ST. THOMAS – A drunk driver who crashed onto a sidewalk here, killing an 11-year-old boy and injuring several others, was sentenced on Friday to six years in prison.

About 50 people filled the gallery of an Elgin County Courthouse courtroom as Justice Glen Donald sentenced Nicholas Lemke, now 21, to six years in prison for killing 11-year-old Aiden Curtis and injuring four others, one of them critically, in the July 4, 2023, collision. Lemke also received a 10-year driving ban.

“(There) is no sentence that can undo your loss or restore your lives to the way they were before,” the judge said to the loved ones of the young boy, adding he doubted anyone in the courtroom would be “satisfied with the number of days in jail.”

That was clearly the case with Sarah Payne, Aiden Curtis’s mother. Speaking on the courthouse steps, she told reporters: “They should start with making (Lemke) an example.

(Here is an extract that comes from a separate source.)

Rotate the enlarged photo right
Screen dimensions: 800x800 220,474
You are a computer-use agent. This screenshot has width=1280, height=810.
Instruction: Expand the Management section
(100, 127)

If they start giving life sentences, then people might stop drinking and driving.”

Aiden
Aiden Curtis (family photo)

It was about 4:45 p.m. that summer’s day and Curtis was walking with friends and their family members after getting ice cream. Lemke’s pickup truck struck the group at the corner of Talbot and Inkerman streets in central St. Thomas. The boy was killed and four others were hurt.

Lemke’s sentence included five-and-a-half years for impaired driving causing death, six months to be served consecutively for impaired driving causing bodily harm and a 90-day sentence for a second count of impaired driving causing bodily harm to be served concurrently.

In his remarks, the judge noted several mitigating factors in the ruling, including Lemke’s young age, his status as a first-time offender, mental health issues and his guilty plea. But Donald also cited aggravating factors such as the amount of alcohol in his system (0.14 blood-alcohol reading, nearly double the legal 0.08 limit) and the fact he was driving drunk at a time of day when more people are out in public.

The sentence is on the low end of what the Crown sought, six to eight years in prison for impaired driving causing death and two to three years and six months on the impaired driving causing bodily harm counts, respectively.

Nicholas Lemke
Nicholas Lemke, front left, walks toward the Elgin County Courthouse in St. Thomas alongside lawyer Keli Mersereau on Jan. 17, 2025. (Brian Williams/The London Free Press)

Defence lawyer Keli Mersereau was seeking a sentence of three years behind bars. As she exited the courthouse, Mersereau said she felt the sentence was too harsh. “It’s not the sentence that I would have wanted for my client . . . six years, it’s not what I expected.”